Z uwagą skupioną na huku, a później i na migotliwych, zawieszonych ponad ich głowami światłach, nie zwróciła się do Jana-Erika, by zauważyć czujny odruch, którym wyrwać się chciał przed szereg. Kobieta zdaje się nie dostrzegać potencjalnych, czających się zewsząd zagrożeń. Nie, żeby za nic miała ostrzeżenia Nystroma, bagatelizując niebezpieczeństwo, wszak widziała jak zdroworozsądkowo starał się podchodzić do wszelkich spraw, także tych, z którymi sama doń przychodziła; jednakże bliska obecność nachodzących ją w snach tragedii zmuszała do akceptacji czających się w cieniach alejek demonów. Gdyby miała bać się każdego z nich, nigdy nie opuściłaby czterech ścian własnego pokoju.

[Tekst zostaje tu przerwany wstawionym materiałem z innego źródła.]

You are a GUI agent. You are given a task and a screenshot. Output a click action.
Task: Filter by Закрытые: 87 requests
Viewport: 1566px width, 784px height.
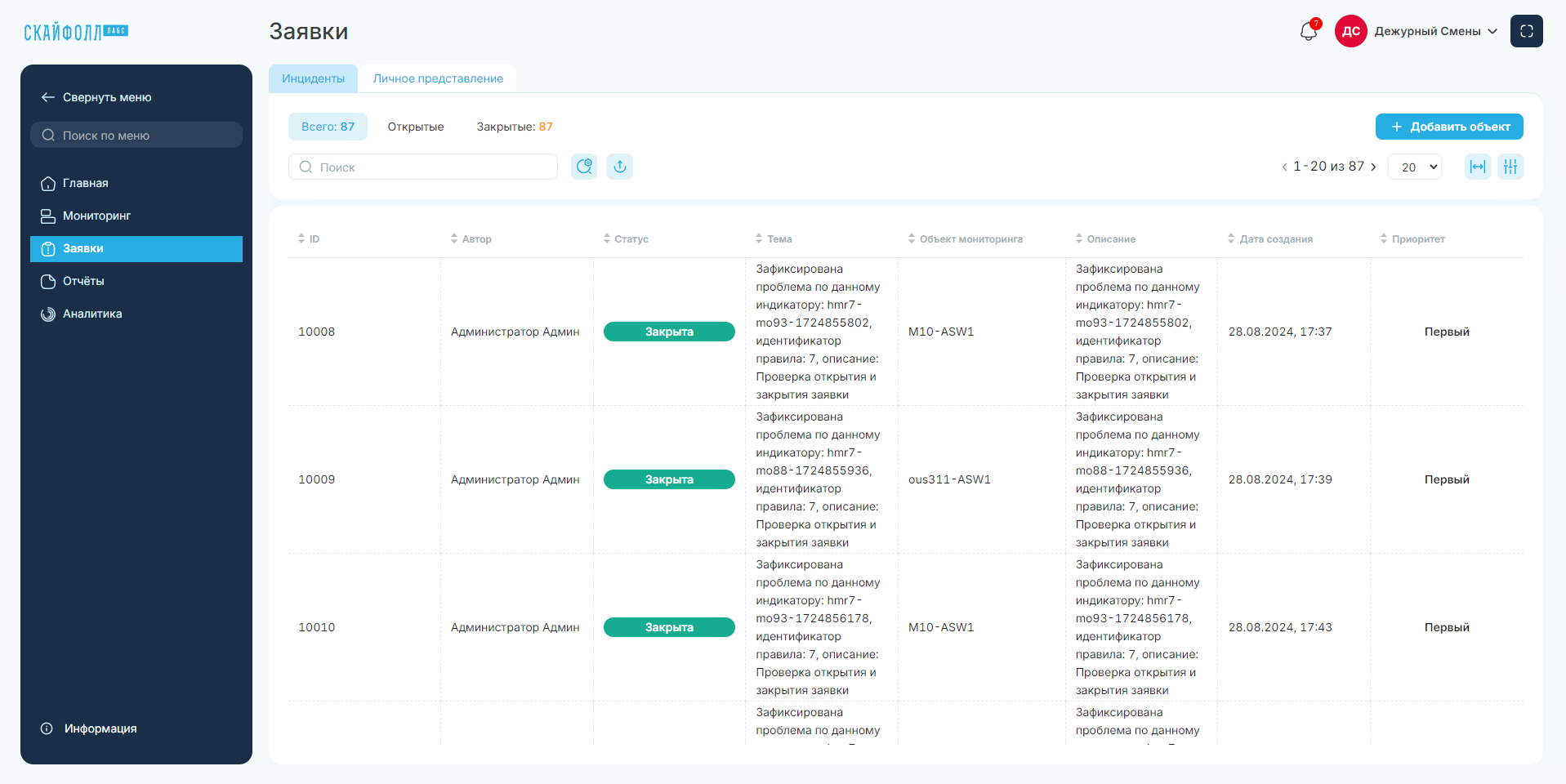tap(515, 127)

Dostrzegłszy oburzenie uniosła brwi ku górze, z nieukrywanym zainteresowaniem słuchając wyjaśnień galdra. Wylegiwanie się całymi dniami na kanapie mogło być jednym ze sposobów na odpoczynek - o ile poprzedzał go dzień ciężkiej pracy. Abigel w swym zwyczaju spędzała samotnie czas, zanurzając się w chłodnej wodzie wśród dźwięków ulubionej muzyki, choć prawdą było, że i wtedy myśli nie były w pełni oczyszczone, gnając w daleko idących rozważaniach, to jednak dawało poczucie względnego bezpieczeństwa oraz ciszy w chaosie.
- Nie było mnie w Östersund ani nad Vättern - zaczęła powoli, zaintrygowana zainteresowaniami galdra - ale kiedyś często wypływaliśmy przy wschodnim brzegu zatoki Skjálfandi. Mój ojciec… był rybakiem - zawahała się krótką chwilę nad starym Helgusonem. Mężczyzna nadal żył na tym świecie, jednak jego stan nakazywał wątpić, że to godne istnienie. Zalewając suto żałobę alkoholem rzadko kiedy zjawiał się w porcie po coś innego, niż opróżnienie kolejnej butelki w towarzystwie rybaków. Zgryźliwy, narzekający na nieudane życie i beznadziejnych synów. - Muszę jednak przyznać, że jako dziecko z większą niecierpliwością wyczekiwałam wypraw na wieloryby. Płetwale, humbaki czy morświny były dla mnie ciekawsze od okoni czy śledzi. Był pan kiedyś w Húsavík? - Portowe miasteczko uzyskało miejskie prawa zaledwie piętnaście lat przed jej narodzinami, pozostając miejscem, do którego wciąż ściągało niewielu. Znane było natomiast z obecności wielorybów, które szczególnie umiłowały sobie tamtejsze wody. - Poza tym dawno nie miałam przyjemności, ale wiem co ma pan na myśli, mówiąc o możliwości skupienia się w ciszy - i zimnie, dodała już w duchu, mimowolnie przypominając sobie tamten wieczór nad Golddajávr, gdy ujrzała go w wizji, jaka zupełnie zmieniła jej postrzeganie Nystroma. Prowadzenie konwersacji pozwalało na nieskrępowane spoglądanie na twarz mężczyzny, gdy pochylał się mówiąc o sukcesach w połowie. Nie widziała nic zdrożnego w rozmowie o rybach w święto Łucji. Nie podważała swoich wyznań ani przekonań, zawsze usłużnie oddając się woli bogów, prawdziwie doceniając także poświęcenie kapłanki, lecz była zdania, że świętowanie nie powinno odbywać się wyłącznie w milczącej kontemplacji.